Is the Indian media truthful to its task?

To me, proactive reporting came to India with, though before that print media has been and still is constructively proactive in their reporting. Even in pre-independence era, people like Tilak and Agarkar have put in unprecedented effort and energy in upbringing of the thoughts of the fellow people, to fight for a better cause and a better tomorrow. But with Tehelka, the constructiveness in reporting has gradually wiped out. I feel most of the media reporting done today in India, especially on televisions, is nothing but hollow. It is missing a point. And a major one. In that, the media, reporting and journalism has an important role in bringing up the society, shaping their thoughts, and in longer run create a cohesive atmosphere for the nation to progress as a whole.

If the reporting is hollow, the news analysis is even worse and is becoming more and more dangerous of making up a public opinion and to some extent go so far and say that this public opinion is the law of the land! Well, it is not gone that far, but with what is happening on most of the current news channels, such a dangerous idea is not far to come into reality.

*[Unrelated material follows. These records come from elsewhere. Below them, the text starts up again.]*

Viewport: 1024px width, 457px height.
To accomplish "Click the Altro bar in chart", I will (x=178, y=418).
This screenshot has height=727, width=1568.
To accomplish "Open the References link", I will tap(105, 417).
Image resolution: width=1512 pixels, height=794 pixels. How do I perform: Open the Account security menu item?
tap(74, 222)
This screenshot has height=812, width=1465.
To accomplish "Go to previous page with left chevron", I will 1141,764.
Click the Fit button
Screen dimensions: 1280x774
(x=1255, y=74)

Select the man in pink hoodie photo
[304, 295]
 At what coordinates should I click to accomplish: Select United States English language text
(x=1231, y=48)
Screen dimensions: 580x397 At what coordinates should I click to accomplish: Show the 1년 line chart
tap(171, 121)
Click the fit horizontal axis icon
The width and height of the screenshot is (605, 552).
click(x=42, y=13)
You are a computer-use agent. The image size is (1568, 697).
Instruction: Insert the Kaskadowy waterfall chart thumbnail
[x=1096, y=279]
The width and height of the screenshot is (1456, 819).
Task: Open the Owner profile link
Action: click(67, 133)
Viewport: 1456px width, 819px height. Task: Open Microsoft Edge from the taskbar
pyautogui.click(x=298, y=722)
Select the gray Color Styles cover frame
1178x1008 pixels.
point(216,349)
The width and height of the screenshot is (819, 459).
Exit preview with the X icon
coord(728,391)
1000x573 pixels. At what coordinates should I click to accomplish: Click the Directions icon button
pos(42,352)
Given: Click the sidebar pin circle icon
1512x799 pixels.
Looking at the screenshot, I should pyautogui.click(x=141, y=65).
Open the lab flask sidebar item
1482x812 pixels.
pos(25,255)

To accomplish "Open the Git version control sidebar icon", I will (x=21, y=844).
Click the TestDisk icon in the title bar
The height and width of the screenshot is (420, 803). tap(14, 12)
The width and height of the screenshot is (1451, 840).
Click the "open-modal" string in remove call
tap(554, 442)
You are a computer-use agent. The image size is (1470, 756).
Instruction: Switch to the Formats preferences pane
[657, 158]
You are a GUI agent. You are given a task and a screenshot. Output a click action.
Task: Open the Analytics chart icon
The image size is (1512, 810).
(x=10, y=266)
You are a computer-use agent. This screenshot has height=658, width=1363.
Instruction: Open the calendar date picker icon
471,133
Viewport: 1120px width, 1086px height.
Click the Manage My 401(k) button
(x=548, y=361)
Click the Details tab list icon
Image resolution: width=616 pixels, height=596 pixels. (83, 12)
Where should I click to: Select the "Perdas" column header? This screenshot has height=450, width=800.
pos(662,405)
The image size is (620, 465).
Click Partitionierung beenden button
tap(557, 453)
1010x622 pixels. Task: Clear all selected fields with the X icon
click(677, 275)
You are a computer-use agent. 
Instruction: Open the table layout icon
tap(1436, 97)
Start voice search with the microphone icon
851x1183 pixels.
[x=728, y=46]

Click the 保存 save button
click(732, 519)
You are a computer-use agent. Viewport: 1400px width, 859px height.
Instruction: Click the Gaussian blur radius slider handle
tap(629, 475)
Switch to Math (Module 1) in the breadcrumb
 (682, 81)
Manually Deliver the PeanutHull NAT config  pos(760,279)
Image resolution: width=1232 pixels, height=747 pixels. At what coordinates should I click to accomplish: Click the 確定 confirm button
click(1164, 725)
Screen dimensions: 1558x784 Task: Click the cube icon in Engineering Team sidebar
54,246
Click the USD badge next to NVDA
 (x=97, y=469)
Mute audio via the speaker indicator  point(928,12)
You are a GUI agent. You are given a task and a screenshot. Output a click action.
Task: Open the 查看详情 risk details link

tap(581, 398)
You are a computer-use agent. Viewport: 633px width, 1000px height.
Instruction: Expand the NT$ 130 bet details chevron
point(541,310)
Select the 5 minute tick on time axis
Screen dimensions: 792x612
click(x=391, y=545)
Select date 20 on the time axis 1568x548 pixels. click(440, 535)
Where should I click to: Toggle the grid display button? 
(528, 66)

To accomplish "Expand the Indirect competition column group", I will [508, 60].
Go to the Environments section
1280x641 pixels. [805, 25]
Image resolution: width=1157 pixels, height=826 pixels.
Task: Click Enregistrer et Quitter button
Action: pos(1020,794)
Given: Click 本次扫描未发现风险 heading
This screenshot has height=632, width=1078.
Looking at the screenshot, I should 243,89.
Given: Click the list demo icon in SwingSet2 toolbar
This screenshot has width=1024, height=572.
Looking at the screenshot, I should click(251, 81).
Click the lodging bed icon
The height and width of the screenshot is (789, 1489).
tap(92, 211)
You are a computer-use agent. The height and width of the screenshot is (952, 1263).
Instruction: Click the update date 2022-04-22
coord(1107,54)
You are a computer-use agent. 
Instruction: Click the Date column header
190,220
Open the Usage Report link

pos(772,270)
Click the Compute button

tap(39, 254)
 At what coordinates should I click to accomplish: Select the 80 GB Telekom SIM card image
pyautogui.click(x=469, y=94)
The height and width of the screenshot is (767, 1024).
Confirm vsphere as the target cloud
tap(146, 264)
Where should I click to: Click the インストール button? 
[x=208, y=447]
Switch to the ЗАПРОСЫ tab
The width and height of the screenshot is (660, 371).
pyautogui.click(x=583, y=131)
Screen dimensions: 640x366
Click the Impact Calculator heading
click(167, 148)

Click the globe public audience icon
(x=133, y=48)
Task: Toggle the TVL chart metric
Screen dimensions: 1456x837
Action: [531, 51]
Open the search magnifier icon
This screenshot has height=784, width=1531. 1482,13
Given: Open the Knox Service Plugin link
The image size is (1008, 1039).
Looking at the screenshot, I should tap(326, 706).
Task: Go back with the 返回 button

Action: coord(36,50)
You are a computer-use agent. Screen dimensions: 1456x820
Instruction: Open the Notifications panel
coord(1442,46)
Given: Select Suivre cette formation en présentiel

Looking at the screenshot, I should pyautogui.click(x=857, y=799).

For these reasons, I have been particularly choosey about the newspapers and media I refer to.  For newspapers, it has always been Indian Express and The Hindu, and for electronic media, though not perfect, it has always been Doordarshan for Indian affairs and BBC world service for world affairs.

I had all these thoughts for a few months now, but when a friend of mine sent this Youtube video, I was literally shocked. 

This is supposedly a news analysis program where Noted criminal lawyer Ram Jetmalani is being questioned as to why he is going against the “public opinion” of defending some one who “majority” of people “think” is a convict. Before I saw this video, I must say frankly that I didn’t have much respect for Ram Jetmalani, because of the kind of cases he handled. But the points he puts in have simply made me think high of him. He has a solid point. When it comes to justice and having the authority to say if the rule of the land is maintained, only the Indian courts must have the final say. Not the media, and not the public, for how much ever they think it is correct. The media should not be in a dangerous position to proclaim that they are the one who deliver justice. Their job is to bring the facts and show it in court, and not be court itself. They should not try to create a situation where every one begins to think that they are the only resort for final justice.

On the other hand it is the duty of every citizen to know the roles of institutions of democracy and the press (or the media), and be vigilant when there are conflicts, and make conscious decision for the greater interest of the society and nation.


(PS: Views expressed here are solely mine. I am not trying to give any advice here.)